- Assigned task
Each line of the data should be given again exactly.

Collected data entries
————

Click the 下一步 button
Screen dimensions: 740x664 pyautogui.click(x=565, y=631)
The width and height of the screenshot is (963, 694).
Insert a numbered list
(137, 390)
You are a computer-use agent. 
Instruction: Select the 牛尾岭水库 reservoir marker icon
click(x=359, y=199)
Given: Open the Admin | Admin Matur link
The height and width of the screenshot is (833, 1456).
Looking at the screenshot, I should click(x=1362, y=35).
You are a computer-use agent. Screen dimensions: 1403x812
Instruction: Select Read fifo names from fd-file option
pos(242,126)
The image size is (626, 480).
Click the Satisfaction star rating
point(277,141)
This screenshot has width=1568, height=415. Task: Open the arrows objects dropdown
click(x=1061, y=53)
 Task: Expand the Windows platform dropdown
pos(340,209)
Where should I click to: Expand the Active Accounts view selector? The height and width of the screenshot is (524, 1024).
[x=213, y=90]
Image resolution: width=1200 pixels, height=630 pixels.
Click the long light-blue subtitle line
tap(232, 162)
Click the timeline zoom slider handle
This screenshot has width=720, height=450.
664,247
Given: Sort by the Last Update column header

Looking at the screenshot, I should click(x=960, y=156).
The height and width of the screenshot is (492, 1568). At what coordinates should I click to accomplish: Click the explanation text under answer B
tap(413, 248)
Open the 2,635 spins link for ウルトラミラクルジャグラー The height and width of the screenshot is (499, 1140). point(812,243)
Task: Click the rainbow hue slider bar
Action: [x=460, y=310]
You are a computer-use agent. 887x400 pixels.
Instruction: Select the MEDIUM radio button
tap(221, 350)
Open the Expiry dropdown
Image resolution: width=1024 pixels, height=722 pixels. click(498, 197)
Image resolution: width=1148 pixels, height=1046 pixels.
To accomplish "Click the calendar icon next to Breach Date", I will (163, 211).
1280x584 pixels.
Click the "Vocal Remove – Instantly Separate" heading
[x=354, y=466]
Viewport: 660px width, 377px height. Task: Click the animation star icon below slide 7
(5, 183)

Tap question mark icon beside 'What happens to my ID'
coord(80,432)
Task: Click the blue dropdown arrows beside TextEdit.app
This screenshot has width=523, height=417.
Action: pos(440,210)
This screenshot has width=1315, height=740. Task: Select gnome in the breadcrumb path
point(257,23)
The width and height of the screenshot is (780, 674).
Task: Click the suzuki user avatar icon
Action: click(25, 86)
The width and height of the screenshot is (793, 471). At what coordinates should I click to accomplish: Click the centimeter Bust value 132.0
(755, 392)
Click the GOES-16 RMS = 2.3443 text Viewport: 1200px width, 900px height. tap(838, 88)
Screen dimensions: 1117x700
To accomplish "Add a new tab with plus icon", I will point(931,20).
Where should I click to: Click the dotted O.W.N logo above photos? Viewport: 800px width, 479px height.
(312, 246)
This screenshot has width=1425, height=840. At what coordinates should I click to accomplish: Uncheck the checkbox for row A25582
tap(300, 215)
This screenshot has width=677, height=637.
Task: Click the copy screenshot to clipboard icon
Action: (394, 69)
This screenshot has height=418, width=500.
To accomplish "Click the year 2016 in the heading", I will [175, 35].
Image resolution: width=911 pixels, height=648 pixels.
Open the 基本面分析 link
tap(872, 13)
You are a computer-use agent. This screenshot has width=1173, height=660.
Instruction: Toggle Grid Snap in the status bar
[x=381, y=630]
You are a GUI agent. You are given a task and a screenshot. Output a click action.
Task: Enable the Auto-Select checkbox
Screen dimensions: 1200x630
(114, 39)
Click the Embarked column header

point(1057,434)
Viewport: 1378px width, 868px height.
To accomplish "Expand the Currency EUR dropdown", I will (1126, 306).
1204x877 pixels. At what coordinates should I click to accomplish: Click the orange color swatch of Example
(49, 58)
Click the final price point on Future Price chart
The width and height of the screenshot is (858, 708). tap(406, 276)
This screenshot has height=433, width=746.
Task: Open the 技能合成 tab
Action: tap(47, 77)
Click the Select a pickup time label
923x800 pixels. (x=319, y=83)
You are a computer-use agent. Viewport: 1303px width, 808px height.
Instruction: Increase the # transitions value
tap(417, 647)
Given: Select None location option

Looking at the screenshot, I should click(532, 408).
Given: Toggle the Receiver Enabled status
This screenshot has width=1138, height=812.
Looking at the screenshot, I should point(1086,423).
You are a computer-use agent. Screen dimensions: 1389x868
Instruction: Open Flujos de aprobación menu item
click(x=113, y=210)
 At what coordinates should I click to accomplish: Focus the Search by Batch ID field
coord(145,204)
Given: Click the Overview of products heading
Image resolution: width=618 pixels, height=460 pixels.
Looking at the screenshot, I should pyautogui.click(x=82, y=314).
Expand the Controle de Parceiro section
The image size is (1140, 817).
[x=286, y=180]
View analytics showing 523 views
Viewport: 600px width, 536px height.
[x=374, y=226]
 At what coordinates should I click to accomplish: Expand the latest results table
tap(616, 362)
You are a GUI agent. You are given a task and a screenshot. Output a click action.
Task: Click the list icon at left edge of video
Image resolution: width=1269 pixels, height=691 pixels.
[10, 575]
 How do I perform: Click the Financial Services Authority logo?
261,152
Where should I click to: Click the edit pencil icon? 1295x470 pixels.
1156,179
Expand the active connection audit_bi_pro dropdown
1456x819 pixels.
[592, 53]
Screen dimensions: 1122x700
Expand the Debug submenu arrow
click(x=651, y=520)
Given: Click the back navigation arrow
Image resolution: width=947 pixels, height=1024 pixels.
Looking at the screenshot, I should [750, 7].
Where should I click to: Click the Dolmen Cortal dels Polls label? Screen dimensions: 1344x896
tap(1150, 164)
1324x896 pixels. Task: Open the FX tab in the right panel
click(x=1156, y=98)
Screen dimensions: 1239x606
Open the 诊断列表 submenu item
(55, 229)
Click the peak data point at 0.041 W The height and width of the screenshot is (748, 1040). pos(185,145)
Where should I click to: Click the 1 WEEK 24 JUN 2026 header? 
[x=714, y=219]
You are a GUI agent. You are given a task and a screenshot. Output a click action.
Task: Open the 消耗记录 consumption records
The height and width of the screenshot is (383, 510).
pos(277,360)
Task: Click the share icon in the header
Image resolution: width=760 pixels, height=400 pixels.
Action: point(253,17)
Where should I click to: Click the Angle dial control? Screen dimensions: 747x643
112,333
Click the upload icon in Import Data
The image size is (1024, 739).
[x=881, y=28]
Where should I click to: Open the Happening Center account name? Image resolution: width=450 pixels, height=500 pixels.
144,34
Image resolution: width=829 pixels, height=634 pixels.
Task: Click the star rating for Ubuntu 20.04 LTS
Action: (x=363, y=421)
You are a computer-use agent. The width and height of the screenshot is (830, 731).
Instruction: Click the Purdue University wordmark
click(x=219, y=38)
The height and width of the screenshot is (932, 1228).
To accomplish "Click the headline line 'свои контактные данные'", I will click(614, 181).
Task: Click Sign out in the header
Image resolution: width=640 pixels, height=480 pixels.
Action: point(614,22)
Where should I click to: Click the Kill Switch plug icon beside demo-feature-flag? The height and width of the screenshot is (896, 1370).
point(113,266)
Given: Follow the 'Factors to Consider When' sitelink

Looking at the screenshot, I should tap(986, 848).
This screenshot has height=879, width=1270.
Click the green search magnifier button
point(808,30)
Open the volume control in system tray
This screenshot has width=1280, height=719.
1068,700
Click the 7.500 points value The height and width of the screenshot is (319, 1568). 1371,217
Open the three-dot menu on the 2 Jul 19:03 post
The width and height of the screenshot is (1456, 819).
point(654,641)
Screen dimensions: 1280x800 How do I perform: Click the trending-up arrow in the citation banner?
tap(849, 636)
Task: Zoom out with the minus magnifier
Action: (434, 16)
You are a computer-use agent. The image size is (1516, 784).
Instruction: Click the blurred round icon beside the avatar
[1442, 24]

————

- Task response
Click the 下一步 button
Screen dimensions: 740x664 pyautogui.click(x=565, y=631)
The width and height of the screenshot is (963, 694).
Insert a numbered list
(137, 390)
You are a computer-use agent. 
Instruction: Select the 牛尾岭水库 reservoir marker icon
click(x=359, y=199)
Given: Open the Admin | Admin Matur link
The height and width of the screenshot is (833, 1456).
Looking at the screenshot, I should click(x=1362, y=35).
You are a computer-use agent. Screen dimensions: 1403x812
Instruction: Select Read fifo names from fd-file option
pos(242,126)
The image size is (626, 480).
Click the Satisfaction star rating
point(277,141)
This screenshot has width=1568, height=415. Task: Open the arrows objects dropdown
click(x=1061, y=53)
 Task: Expand the Windows platform dropdown
pos(340,209)
Where should I click to: Expand the Active Accounts view selector? The height and width of the screenshot is (524, 1024).
[x=213, y=90]
Image resolution: width=1200 pixels, height=630 pixels.
Click the long light-blue subtitle line
tap(232, 162)
Click the timeline zoom slider handle
This screenshot has width=720, height=450.
664,247
Given: Sort by the Last Update column header

Looking at the screenshot, I should click(x=960, y=156).
The height and width of the screenshot is (492, 1568). At what coordinates should I click to accomplish: Click the explanation text under answer B
tap(413, 248)
Open the 2,635 spins link for ウルトラミラクルジャグラー The height and width of the screenshot is (499, 1140). point(812,243)
Task: Click the rainbow hue slider bar
Action: [x=460, y=310]
You are a computer-use agent. 887x400 pixels.
Instruction: Select the MEDIUM radio button
tap(221, 350)
Open the Expiry dropdown
Image resolution: width=1024 pixels, height=722 pixels. click(498, 197)
Image resolution: width=1148 pixels, height=1046 pixels.
To accomplish "Click the calendar icon next to Breach Date", I will (163, 211).
1280x584 pixels.
Click the "Vocal Remove – Instantly Separate" heading
[x=354, y=466]
Viewport: 660px width, 377px height. Task: Click the animation star icon below slide 7
(5, 183)

Tap question mark icon beside 'What happens to my ID'
coord(80,432)
Task: Click the blue dropdown arrows beside TextEdit.app
This screenshot has width=523, height=417.
Action: pos(440,210)
This screenshot has width=1315, height=740. Task: Select gnome in the breadcrumb path
point(257,23)
The width and height of the screenshot is (780, 674).
Task: Click the suzuki user avatar icon
Action: click(25, 86)
The width and height of the screenshot is (793, 471). At what coordinates should I click to accomplish: Click the centimeter Bust value 132.0
(755, 392)
Click the GOES-16 RMS = 2.3443 text Viewport: 1200px width, 900px height. tap(838, 88)
Screen dimensions: 1117x700
To accomplish "Add a new tab with plus icon", I will point(931,20).
Where should I click to: Click the dotted O.W.N logo above photos? Viewport: 800px width, 479px height.
(312, 246)
This screenshot has width=1425, height=840. At what coordinates should I click to accomplish: Uncheck the checkbox for row A25582
tap(300, 215)
This screenshot has width=677, height=637.
Task: Click the copy screenshot to clipboard icon
Action: (394, 69)
This screenshot has height=418, width=500.
To accomplish "Click the year 2016 in the heading", I will [175, 35].
Image resolution: width=911 pixels, height=648 pixels.
Open the 基本面分析 link
tap(872, 13)
You are a computer-use agent. This screenshot has width=1173, height=660.
Instruction: Toggle Grid Snap in the status bar
[x=381, y=630]
You are a GUI agent. You are given a task and a screenshot. Output a click action.
Task: Enable the Auto-Select checkbox
Screen dimensions: 1200x630
(114, 39)
Click the Embarked column header

point(1057,434)
Viewport: 1378px width, 868px height.
To accomplish "Expand the Currency EUR dropdown", I will (1126, 306).
1204x877 pixels. At what coordinates should I click to accomplish: Click the orange color swatch of Example
(49, 58)
Click the final price point on Future Price chart
The width and height of the screenshot is (858, 708). tap(406, 276)
This screenshot has height=433, width=746.
Task: Open the 技能合成 tab
Action: tap(47, 77)
Click the Select a pickup time label
923x800 pixels. (x=319, y=83)
You are a computer-use agent. Viewport: 1303px width, 808px height.
Instruction: Increase the # transitions value
tap(417, 647)
Given: Select None location option

Looking at the screenshot, I should click(532, 408).
Given: Toggle the Receiver Enabled status
This screenshot has width=1138, height=812.
Looking at the screenshot, I should point(1086,423).
You are a computer-use agent. Screen dimensions: 1389x868
Instruction: Open Flujos de aprobación menu item
click(x=113, y=210)
 At what coordinates should I click to accomplish: Focus the Search by Batch ID field
coord(145,204)
Given: Click the Overview of products heading
Image resolution: width=618 pixels, height=460 pixels.
Looking at the screenshot, I should pyautogui.click(x=82, y=314).
Expand the Controle de Parceiro section
The image size is (1140, 817).
[x=286, y=180]
View analytics showing 523 views
Viewport: 600px width, 536px height.
[x=374, y=226]
 At what coordinates should I click to accomplish: Expand the latest results table
tap(616, 362)
You are a GUI agent. You are given a task and a screenshot. Output a click action.
Task: Click the list icon at left edge of video
Image resolution: width=1269 pixels, height=691 pixels.
[10, 575]
 How do I perform: Click the Financial Services Authority logo?
261,152
Where should I click to: Click the edit pencil icon? 1295x470 pixels.
1156,179
Expand the active connection audit_bi_pro dropdown
1456x819 pixels.
[592, 53]
Screen dimensions: 1122x700
Expand the Debug submenu arrow
click(x=651, y=520)
Given: Click the back navigation arrow
Image resolution: width=947 pixels, height=1024 pixels.
Looking at the screenshot, I should [750, 7].
Where should I click to: Click the Dolmen Cortal dels Polls label? Screen dimensions: 1344x896
tap(1150, 164)
1324x896 pixels. Task: Open the FX tab in the right panel
click(x=1156, y=98)
Screen dimensions: 1239x606
Open the 诊断列表 submenu item
(55, 229)
Click the peak data point at 0.041 W The height and width of the screenshot is (748, 1040). pos(185,145)
Where should I click to: Click the 1 WEEK 24 JUN 2026 header? 
[x=714, y=219]
You are a GUI agent. You are given a task and a screenshot. Output a click action.
Task: Open the 消耗记录 consumption records
The height and width of the screenshot is (383, 510).
pos(277,360)
Task: Click the share icon in the header
Image resolution: width=760 pixels, height=400 pixels.
Action: point(253,17)
Where should I click to: Click the Angle dial control? Screen dimensions: 747x643
112,333
Click the upload icon in Import Data
The image size is (1024, 739).
[x=881, y=28]
Where should I click to: Open the Happening Center account name? Image resolution: width=450 pixels, height=500 pixels.
144,34
Image resolution: width=829 pixels, height=634 pixels.
Task: Click the star rating for Ubuntu 20.04 LTS
Action: (x=363, y=421)
You are a computer-use agent. The width and height of the screenshot is (830, 731).
Instruction: Click the Purdue University wordmark
click(x=219, y=38)
The height and width of the screenshot is (932, 1228).
To accomplish "Click the headline line 'свои контактные данные'", I will click(614, 181).
Task: Click Sign out in the header
Image resolution: width=640 pixels, height=480 pixels.
Action: point(614,22)
Where should I click to: Click the Kill Switch plug icon beside demo-feature-flag? The height and width of the screenshot is (896, 1370).
point(113,266)
Given: Follow the 'Factors to Consider When' sitelink

Looking at the screenshot, I should tap(986, 848).
This screenshot has height=879, width=1270.
Click the green search magnifier button
point(808,30)
Open the volume control in system tray
This screenshot has width=1280, height=719.
1068,700
Click the 7.500 points value The height and width of the screenshot is (319, 1568). 1371,217
Open the three-dot menu on the 2 Jul 19:03 post
The width and height of the screenshot is (1456, 819).
point(654,641)
Screen dimensions: 1280x800 How do I perform: Click the trending-up arrow in the citation banner?
tap(849, 636)
Task: Zoom out with the minus magnifier
Action: (434, 16)
You are a computer-use agent. The image size is (1516, 784).
Instruction: Click the blurred round icon beside the avatar
[1442, 24]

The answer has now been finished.